The most notorious of these orders is Trump’s Day One “Schedule F” order, formally entitled “Restoring Accountability to Policy-Influencing Positions Within the Federal Workforce.” (Schedule F is also now called “Schedule Policy/Career,” a move that seems calculated to confuse.) The point of this order is to move large swaths of the career civil service from the merit-based system for hiring, promotions, rewards/punishments, and firing into an “excepted” category in which none of those protections apply. The upshot is that all career civil service workers in this new Schedule can be fired at will. That doesn’t mean that they will be fired, but it does mean federal employees will face strong incentives against speaking out or disagreeing with political bosses — even in instances of illegal agency action.
In theory, Trump could have addressed issues of hiring new employees through the Schedule Policy/Career executive order. Instead, he addressed that issue in a separate Day One executive order on “Reforming the Federal Hiring Process and Restoring Merit to Government Service.” In addition to ridding the hiring process of anything with a whiff of DEI, the order laid the groundwork for making professed loyalty to the president a condition of federal employment. (We got our first sight of how this order would be implemented with a May memorandum from the Acting Head of the Office of Personnel Management, mandating that most future job applicants write an essay about their favorite Trump executive order.)
Trump has further buttressed the effect of these actions through various other orders, memoranda, plans, and policies that call for extensive agency reorganization and downsizing (which would eliminate existing offices and result in laying off large swaths of the civil service), that seek to induce members of the civil service to “voluntarily” retire early, and that would make it easier to fire members of the civil service under certain circumstances.
Now What?
What emerges from these executive orders is a complete perversion of our regulatory system — almost the administrative state equivalent of “the Upside Down” from the show Stranger Things. Instead of promoting such values as accountability, effectiveness, democratic input, fairness, and equity; these measures seek to promote a distinctly sinister, but vaguely recognizable opposite.
Over the last five months, Trump has flooded the zone with executive orders that remake our regulatory system, with the ultimate goal of laying the groundwork for his administration to then flood the zone even more with illegal regulatory actions. This strategy is intended to exploit the fundamental weak point of administrative law: its presumption of a president operating in good faith and its concomitant reliance on accountability mechanisms that are both reactive in posture and discrete in their operation.
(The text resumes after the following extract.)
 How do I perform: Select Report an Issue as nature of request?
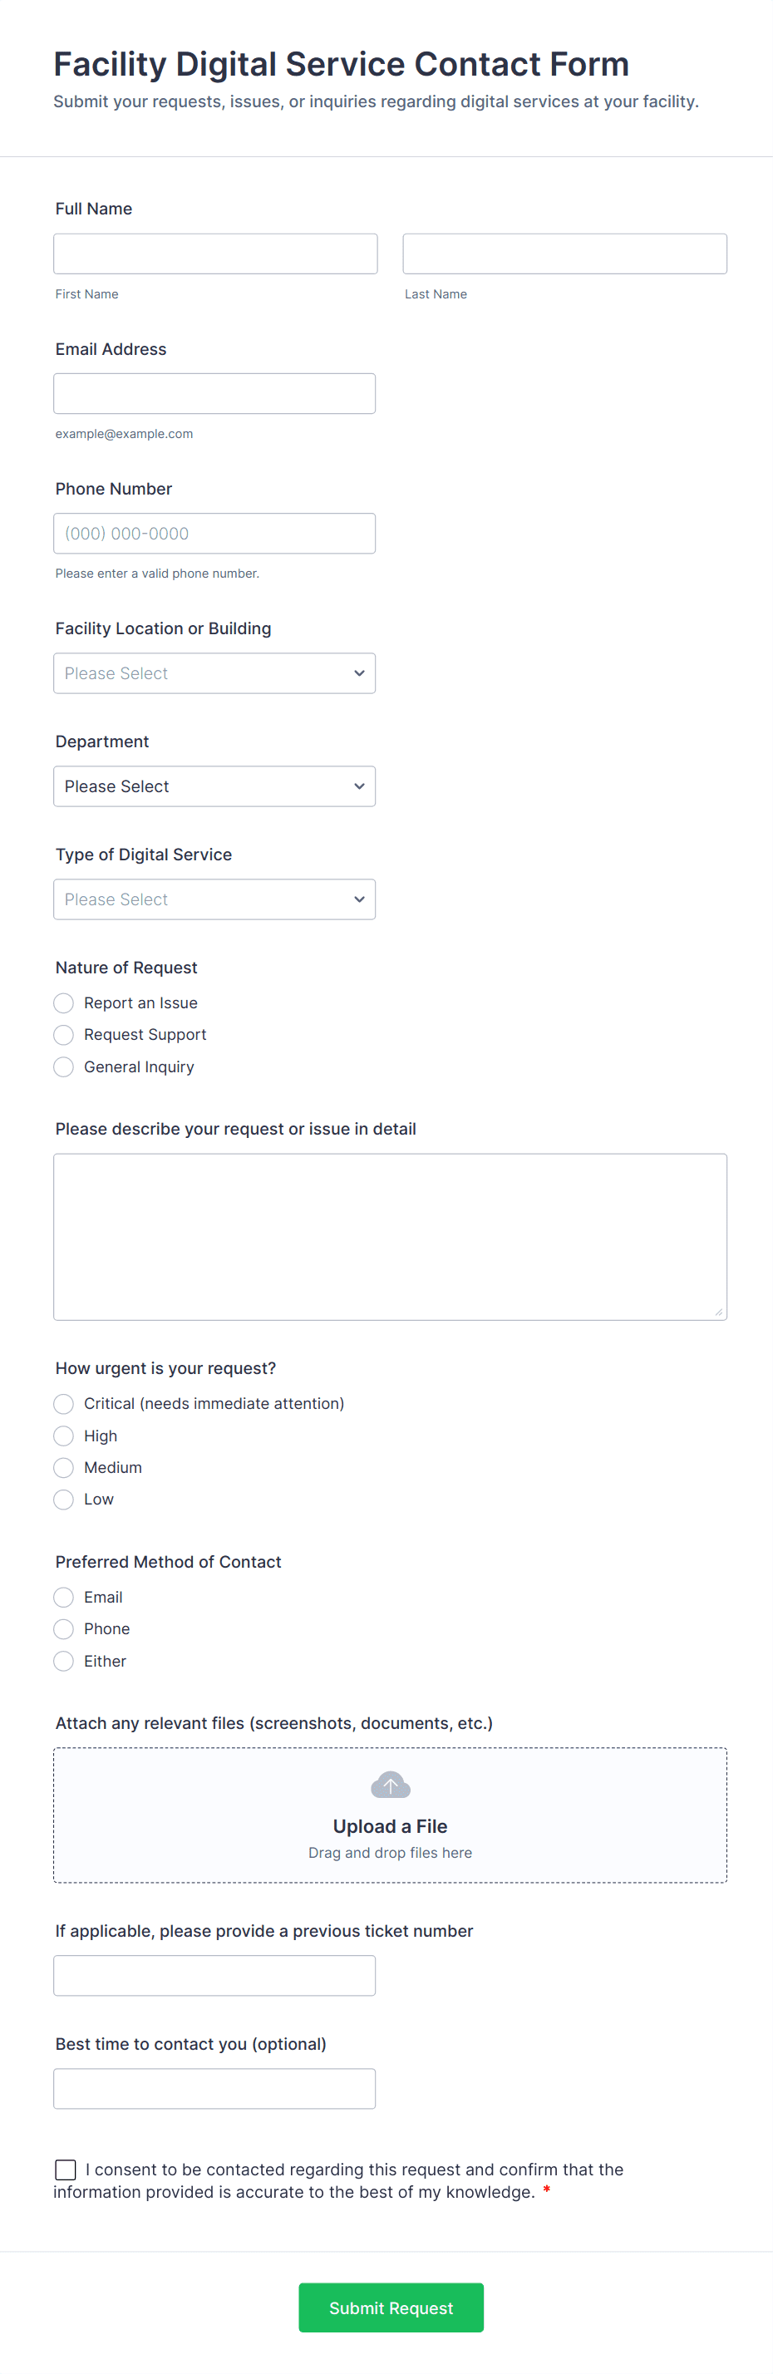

It is one thing to identify the various ways the Trump administration’s deregulatory actions are illegal; it is quite another to actually do something about it. The advocacy community can only bring so many lawsuits, and there are just enough Trump-appointed hacks dotting our federal judiciary to undermine even this imperfect strategy.
I wish I had better news, but these next few years are going to be bad. The best we can hope to do is limit the damage and learn some lessons about how to build a new, better administrative state capable of restraining a future authoritarian.